**What you should do:** Restate the data exactly as given and keep the pictures out.

**Information given:**
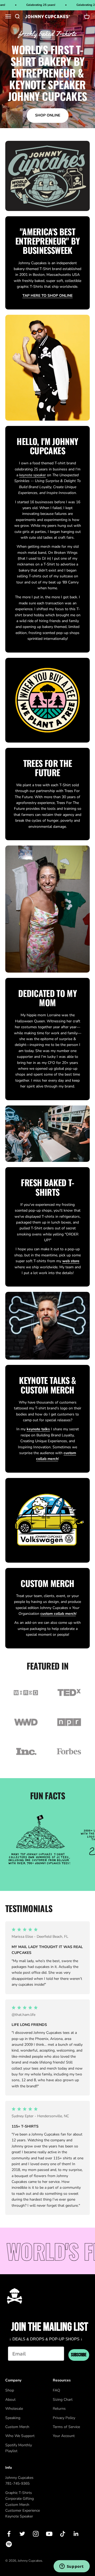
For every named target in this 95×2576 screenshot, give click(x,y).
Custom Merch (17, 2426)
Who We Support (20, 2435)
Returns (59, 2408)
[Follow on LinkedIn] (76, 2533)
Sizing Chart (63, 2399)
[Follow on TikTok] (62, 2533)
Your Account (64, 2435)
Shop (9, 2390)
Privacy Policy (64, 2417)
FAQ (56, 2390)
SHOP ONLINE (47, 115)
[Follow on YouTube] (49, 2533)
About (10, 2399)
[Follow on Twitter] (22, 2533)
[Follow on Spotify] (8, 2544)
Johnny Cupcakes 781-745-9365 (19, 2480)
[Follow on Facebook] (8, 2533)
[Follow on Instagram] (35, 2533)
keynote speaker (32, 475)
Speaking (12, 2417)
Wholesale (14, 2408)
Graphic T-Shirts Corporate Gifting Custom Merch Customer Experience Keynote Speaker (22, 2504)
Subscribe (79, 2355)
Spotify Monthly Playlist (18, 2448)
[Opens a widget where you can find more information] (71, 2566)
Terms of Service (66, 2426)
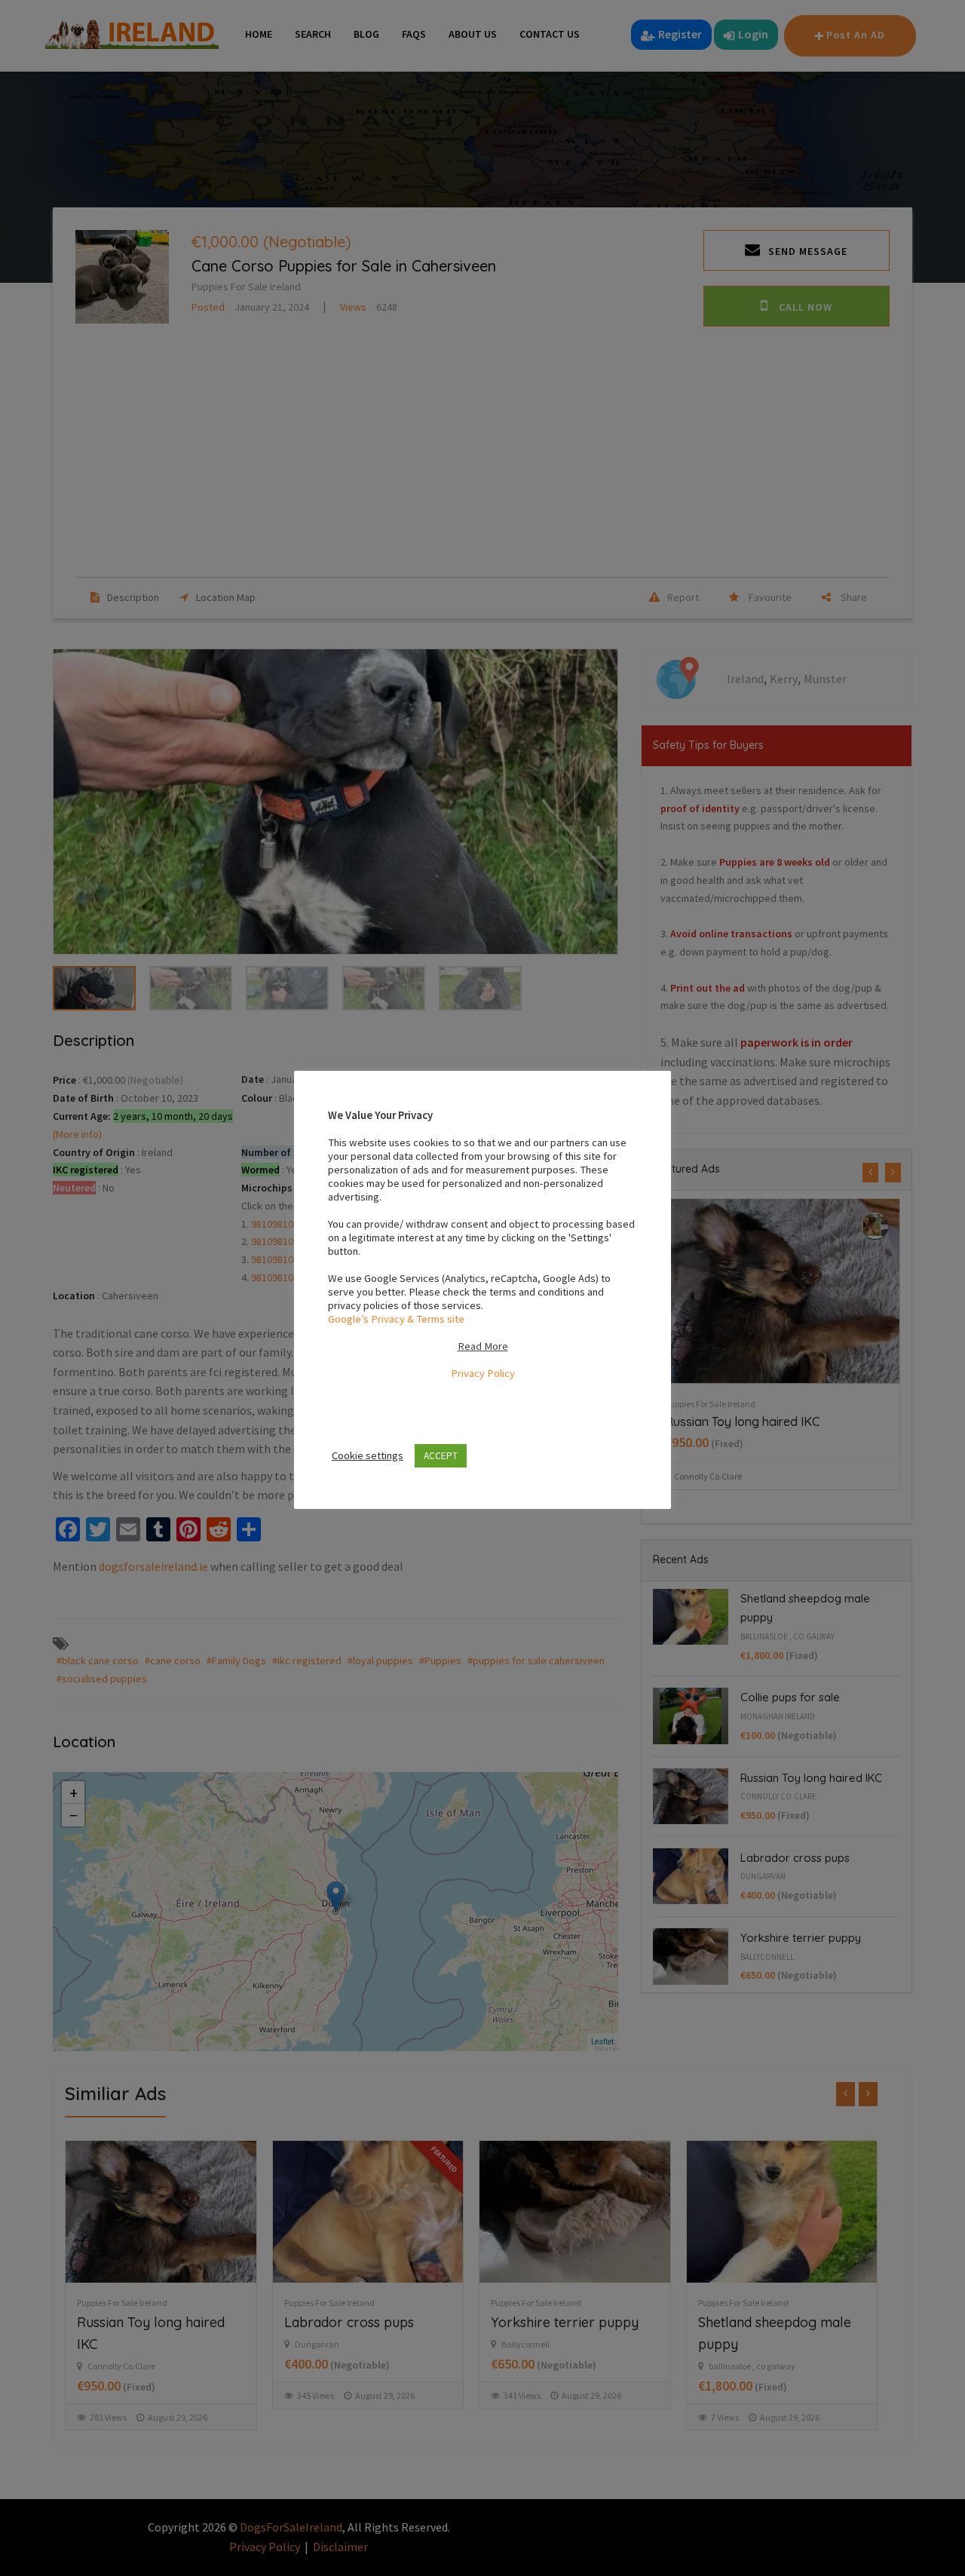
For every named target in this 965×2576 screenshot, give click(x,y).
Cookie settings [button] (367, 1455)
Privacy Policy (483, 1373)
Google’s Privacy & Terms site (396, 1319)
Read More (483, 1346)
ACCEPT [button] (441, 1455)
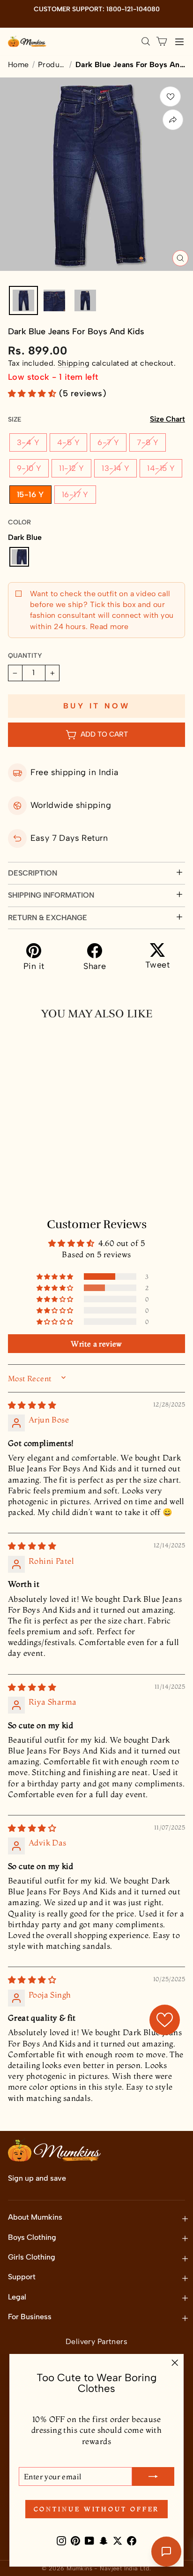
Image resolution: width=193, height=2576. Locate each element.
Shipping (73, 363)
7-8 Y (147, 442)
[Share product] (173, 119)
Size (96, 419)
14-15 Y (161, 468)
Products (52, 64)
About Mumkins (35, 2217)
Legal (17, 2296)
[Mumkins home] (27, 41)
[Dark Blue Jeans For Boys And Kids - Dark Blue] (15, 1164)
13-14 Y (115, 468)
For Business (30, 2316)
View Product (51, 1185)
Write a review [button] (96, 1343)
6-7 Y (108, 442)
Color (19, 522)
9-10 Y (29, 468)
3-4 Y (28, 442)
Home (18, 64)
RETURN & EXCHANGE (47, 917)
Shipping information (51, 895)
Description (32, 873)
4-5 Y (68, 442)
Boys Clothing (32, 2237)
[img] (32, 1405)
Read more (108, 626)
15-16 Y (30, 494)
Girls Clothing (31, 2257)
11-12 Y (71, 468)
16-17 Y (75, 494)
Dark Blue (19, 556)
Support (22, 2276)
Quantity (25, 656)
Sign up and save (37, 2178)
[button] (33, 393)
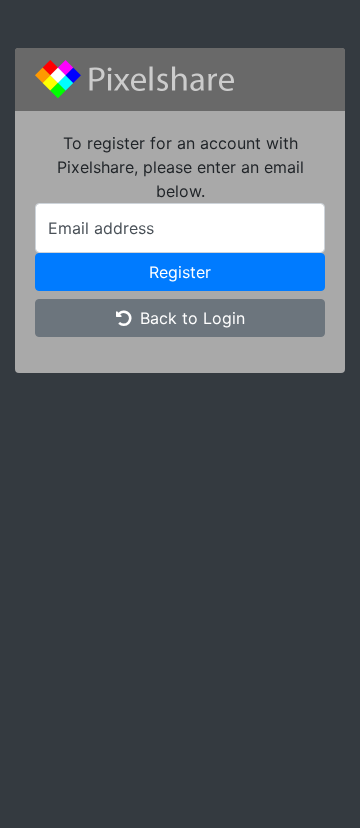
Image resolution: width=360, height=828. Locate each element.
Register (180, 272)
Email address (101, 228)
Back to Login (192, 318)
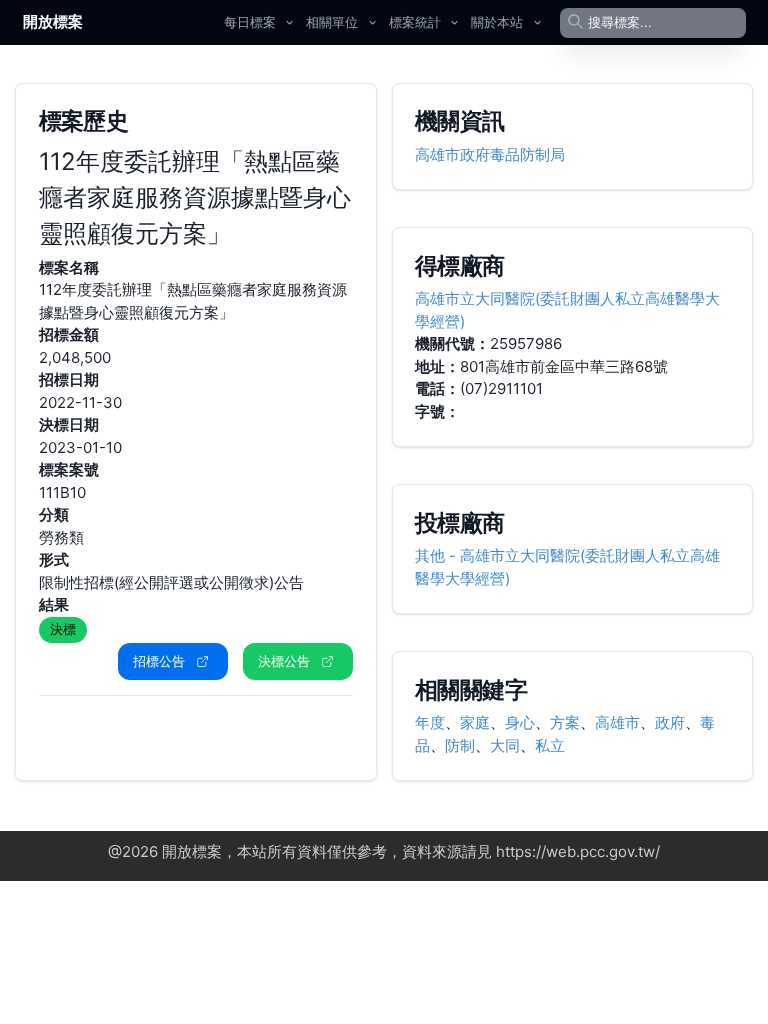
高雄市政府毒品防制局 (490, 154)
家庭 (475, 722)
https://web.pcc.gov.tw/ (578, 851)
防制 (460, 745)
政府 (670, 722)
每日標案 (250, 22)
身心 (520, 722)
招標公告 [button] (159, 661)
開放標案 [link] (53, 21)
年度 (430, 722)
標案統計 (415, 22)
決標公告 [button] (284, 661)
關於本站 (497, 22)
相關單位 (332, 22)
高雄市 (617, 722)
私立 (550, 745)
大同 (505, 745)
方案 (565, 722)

**Exercise result:**
For every named target in this 95×2576 screenshot, give click(x,y).
Custom Merch (17, 2426)
Who We Support (20, 2435)
Returns (59, 2408)
[Follow on LinkedIn] (76, 2533)
Sizing Chart (63, 2399)
[Follow on TikTok] (62, 2533)
Your Account (64, 2435)
Shop (9, 2390)
Privacy Policy (64, 2417)
FAQ (56, 2390)
SHOP ONLINE (47, 115)
[Follow on YouTube] (49, 2533)
About (10, 2399)
[Follow on Twitter] (22, 2533)
[Follow on Spotify] (8, 2544)
Johnny Cupcakes 781-745-9365 (19, 2480)
[Follow on Facebook] (8, 2533)
[Follow on Instagram] (35, 2533)
keynote speaker (32, 475)
Speaking (12, 2417)
Wholesale (14, 2408)
Graphic T-Shirts Corporate Gifting Custom Merch Customer Experience Keynote Speaker (22, 2504)
Subscribe (79, 2355)
Spotify Monthly Playlist (18, 2448)
[Opens a widget where you can find more information] (71, 2566)
Terms of Service (66, 2426)
For every named target in this 965×2576 screenshot, give click(x,y).
Cookie settings [button] (367, 1455)
Privacy Policy (483, 1373)
Google’s Privacy & Terms site (396, 1319)
Read More (483, 1346)
ACCEPT [button] (441, 1455)
Image resolution: width=193, height=2576. Locate each element.
Shipping (73, 363)
7-8 Y (147, 442)
[Share product] (173, 119)
Size (96, 419)
14-15 Y (161, 468)
Products (52, 64)
About Mumkins (35, 2217)
Legal (17, 2296)
[Mumkins home] (27, 41)
[Dark Blue Jeans For Boys And Kids - Dark Blue] (15, 1164)
13-14 Y (115, 468)
For Business (30, 2316)
View Product (51, 1185)
Write a review [button] (96, 1343)
6-7 Y (108, 442)
Color (19, 522)
9-10 Y (29, 468)
3-4 Y (28, 442)
Home (18, 64)
RETURN & EXCHANGE (47, 917)
Shipping information (51, 895)
Description (32, 873)
4-5 Y (68, 442)
Boys Clothing (32, 2237)
[img] (32, 1405)
Read more (108, 626)
15-16 Y (30, 494)
Girls Clothing (31, 2257)
11-12 Y (71, 468)
16-17 Y (75, 494)
Dark Blue (19, 556)
Support (22, 2276)
Quantity (25, 656)
Sign up and save (37, 2178)
[button] (33, 393)
Image resolution: width=360, height=828. Locate each element.
Register (180, 272)
Email address (101, 228)
Back to Login (192, 318)
高雄市政府毒品防制局 (490, 154)
家庭 (475, 722)
https://web.pcc.gov.tw/ (578, 851)
防制 (460, 745)
政府 (670, 722)
每日標案 (250, 22)
身心 (520, 722)
招標公告 [button] (159, 661)
開放標案 [link] (53, 21)
年度 (430, 722)
標案統計 (415, 22)
決標公告 [button] (284, 661)
關於本站 (497, 22)
相關單位 (332, 22)
高雄市 (617, 722)
私立 (550, 745)
大同 (505, 745)
方案 (565, 722)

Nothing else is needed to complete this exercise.